Given records:
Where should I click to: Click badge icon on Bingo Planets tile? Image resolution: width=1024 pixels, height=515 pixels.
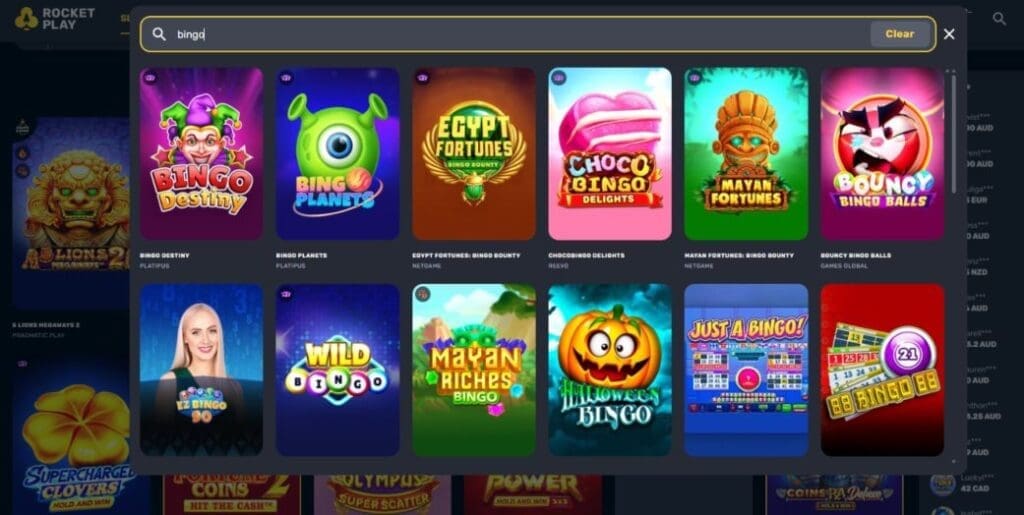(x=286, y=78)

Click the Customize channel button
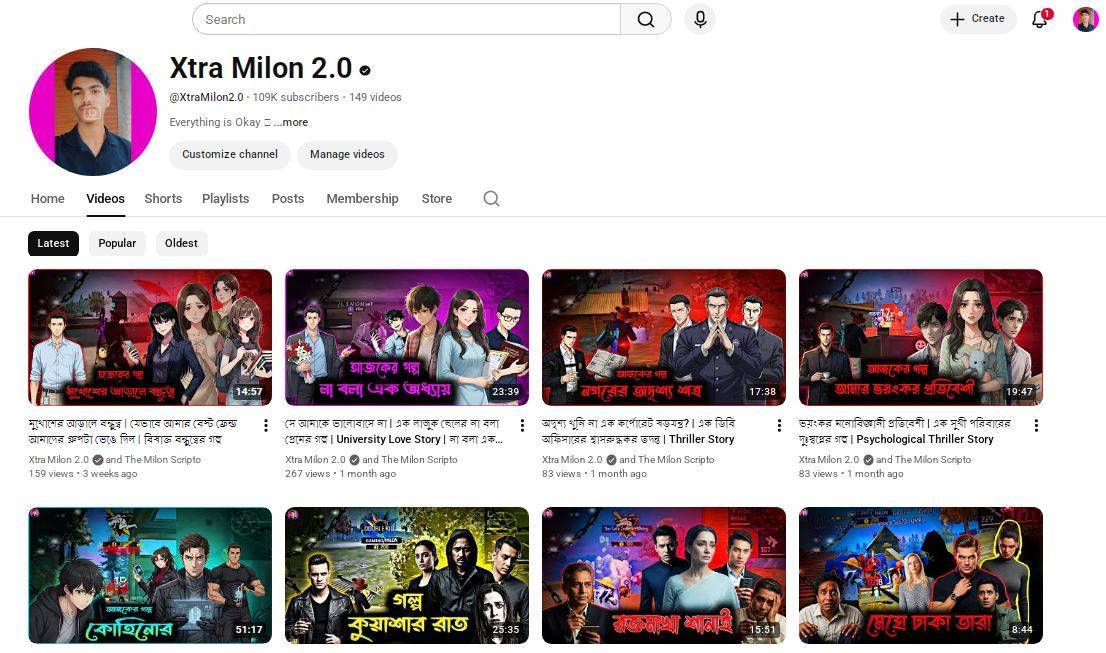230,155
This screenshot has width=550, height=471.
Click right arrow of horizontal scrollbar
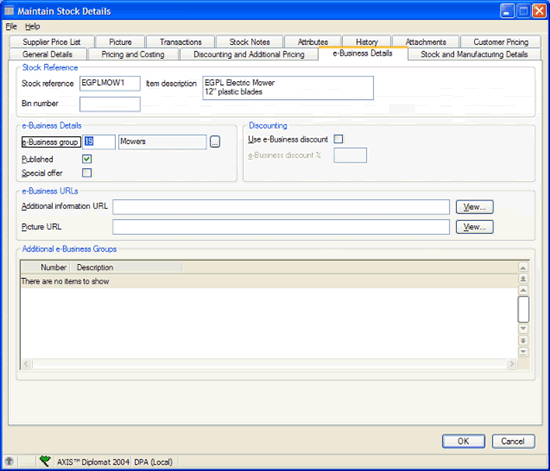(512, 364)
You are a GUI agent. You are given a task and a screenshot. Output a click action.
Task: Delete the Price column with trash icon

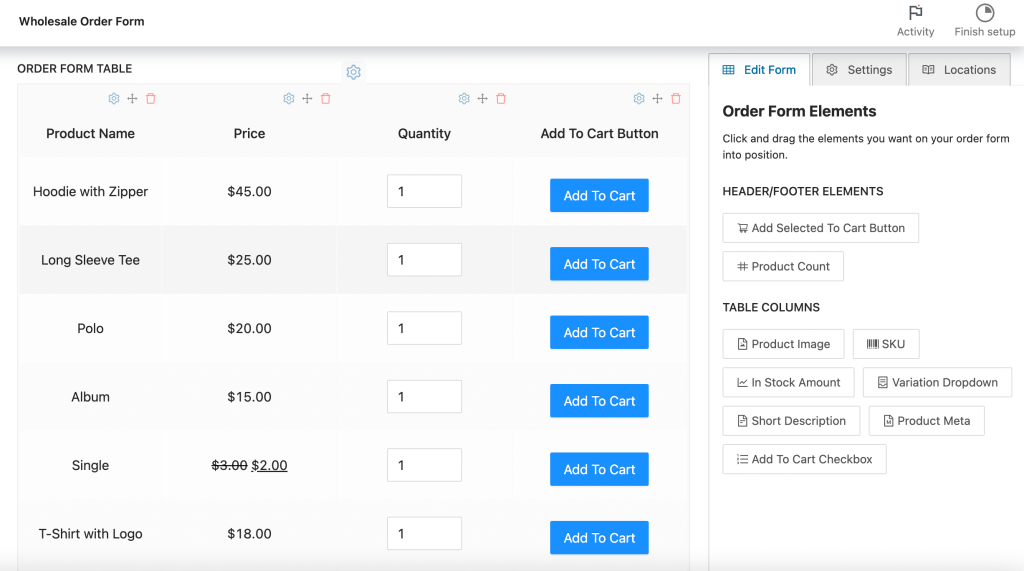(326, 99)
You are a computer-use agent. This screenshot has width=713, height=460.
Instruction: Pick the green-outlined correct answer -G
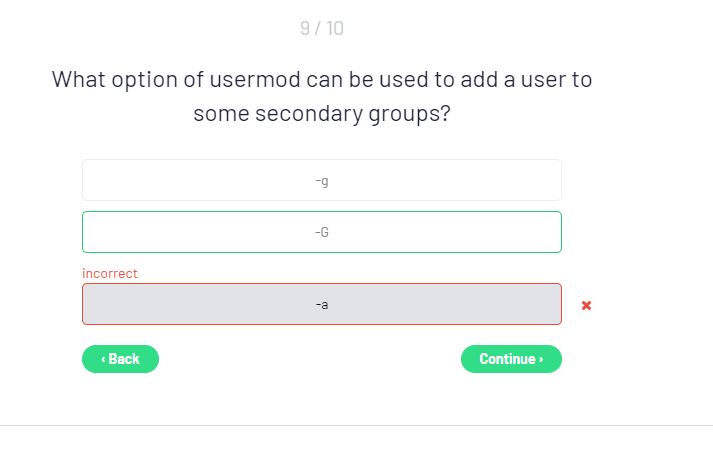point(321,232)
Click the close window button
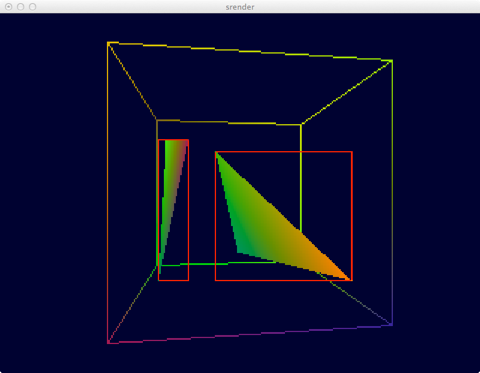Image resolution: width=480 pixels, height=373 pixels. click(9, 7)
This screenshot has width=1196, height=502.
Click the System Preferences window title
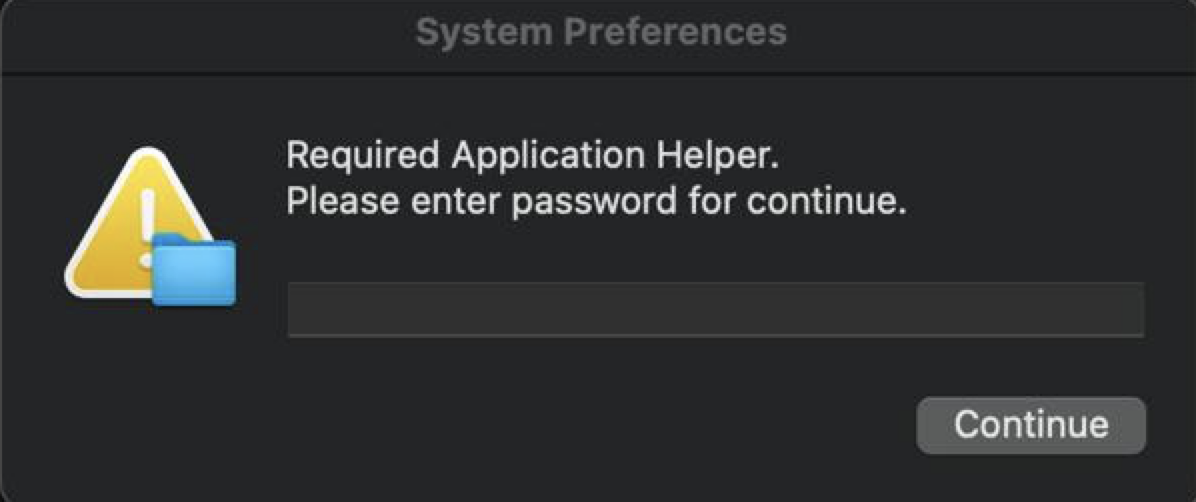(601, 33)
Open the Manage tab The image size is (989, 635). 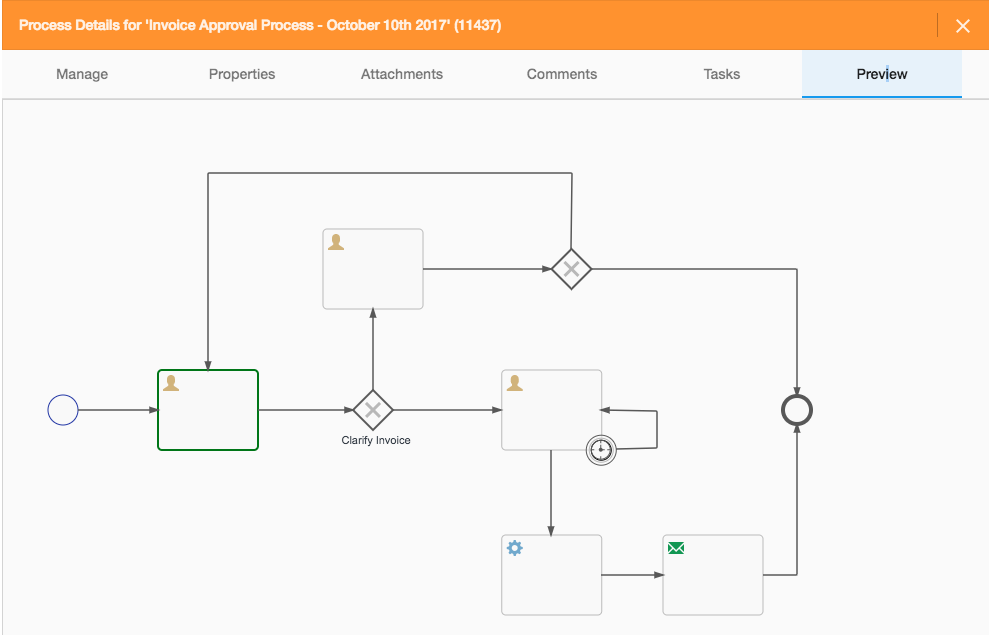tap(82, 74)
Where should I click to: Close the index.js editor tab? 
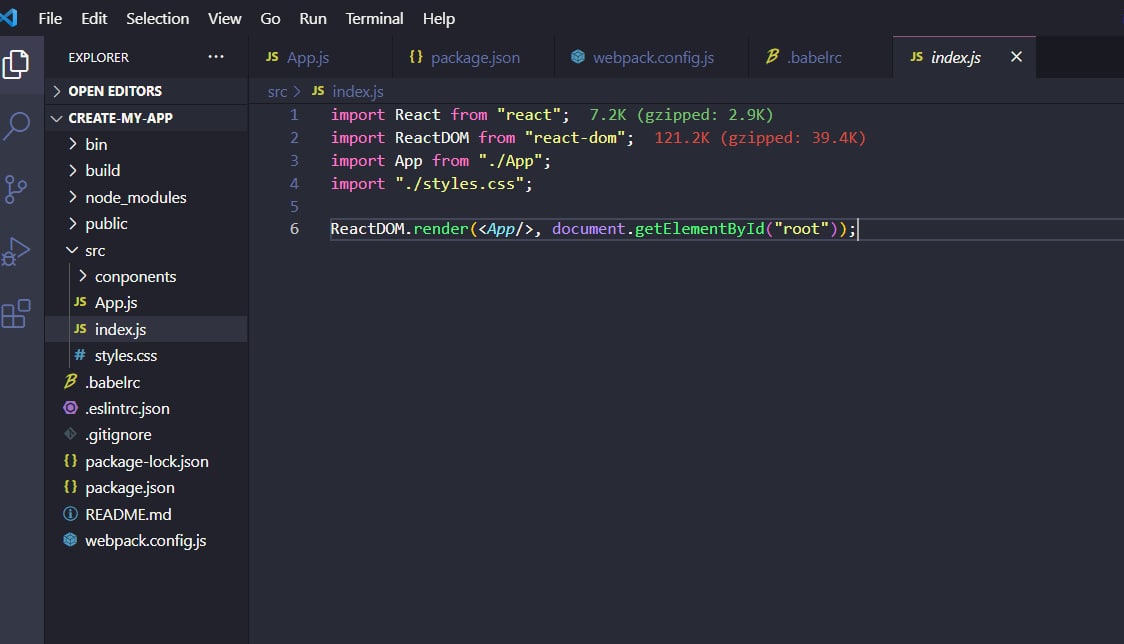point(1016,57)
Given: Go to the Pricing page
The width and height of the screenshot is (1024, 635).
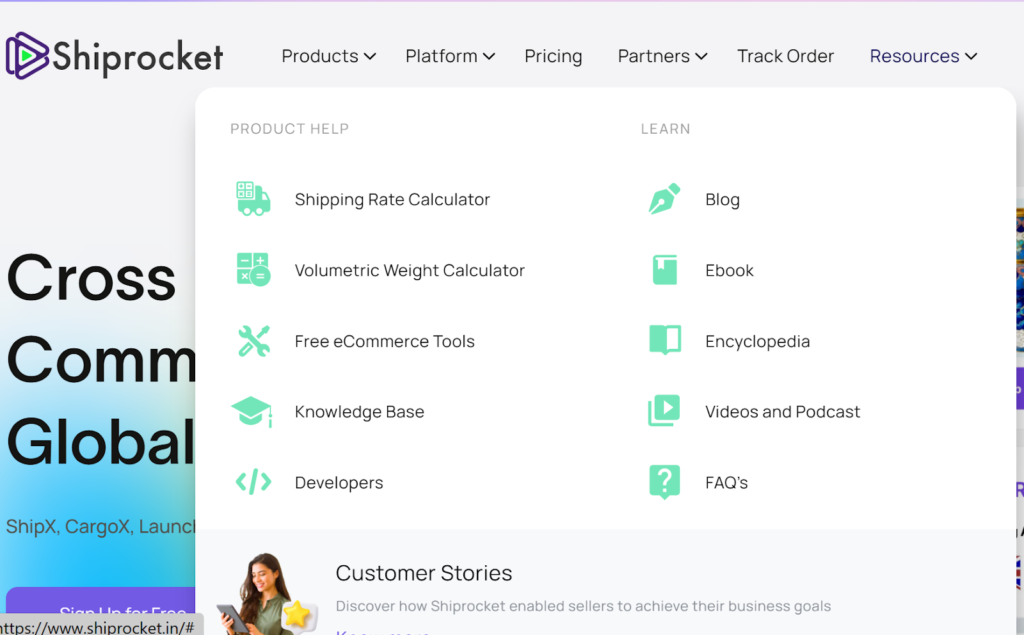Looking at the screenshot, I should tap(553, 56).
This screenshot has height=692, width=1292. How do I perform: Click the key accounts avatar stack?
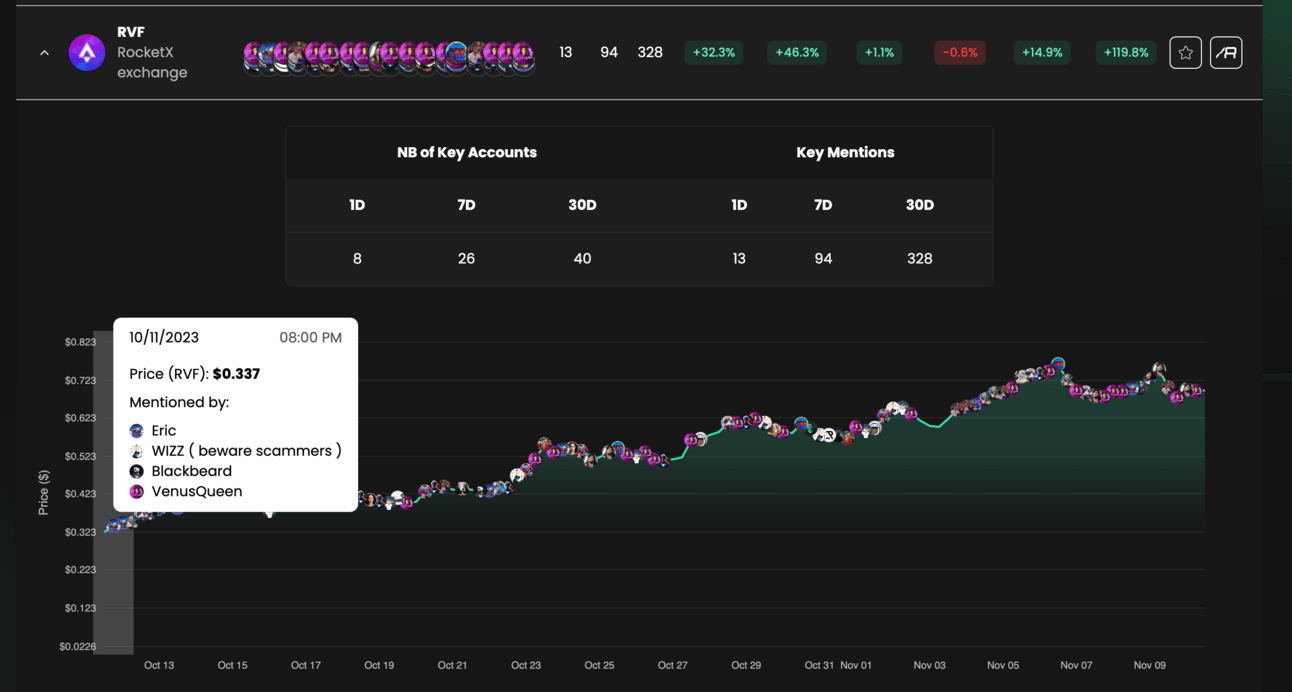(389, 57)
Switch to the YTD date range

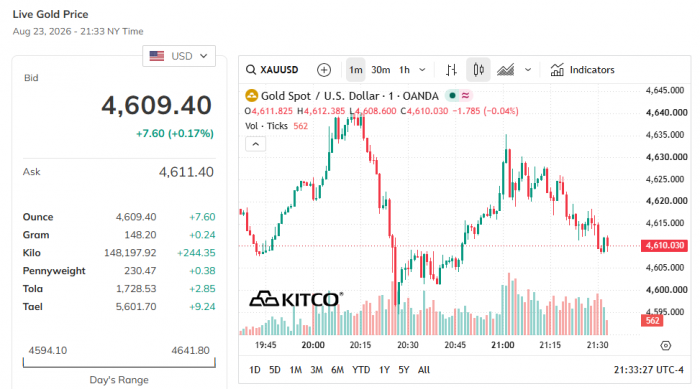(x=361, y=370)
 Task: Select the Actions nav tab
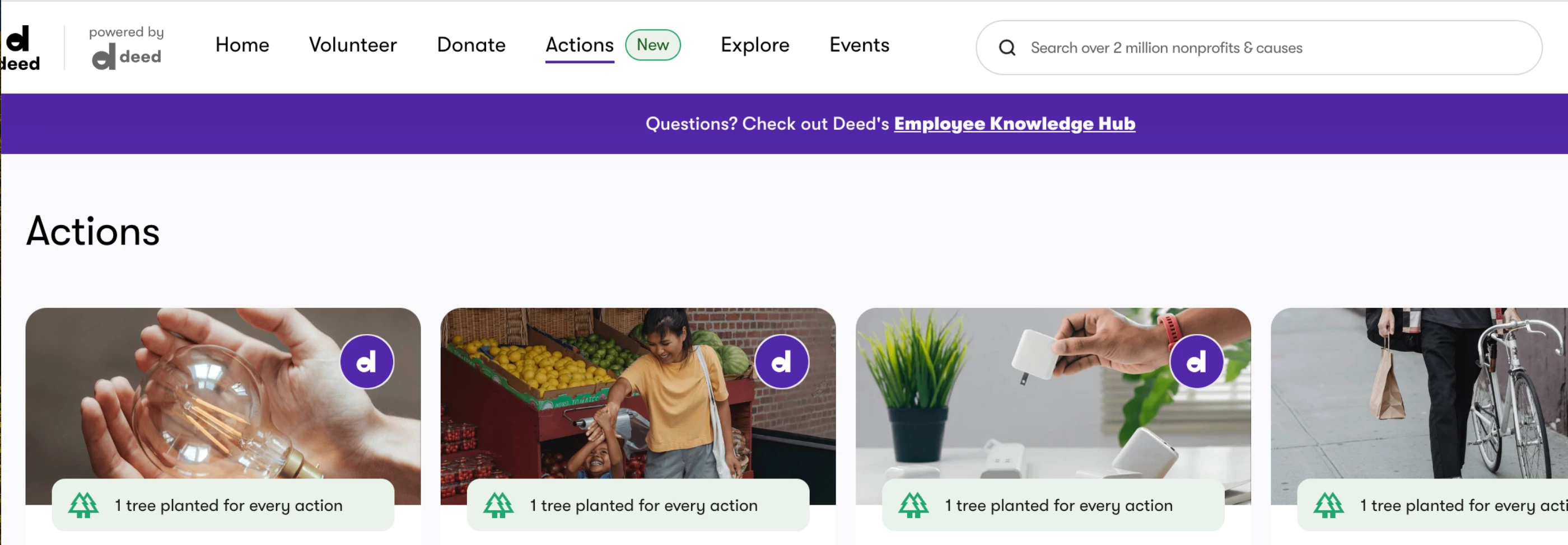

Your assignment: Pull every line containing "agent" out of the entries.

Answer space:
You are a GUI agent. You are given a task and a screenshot. Output a click action.
You are a computer-use agent. This screenshot has width=713, height=460.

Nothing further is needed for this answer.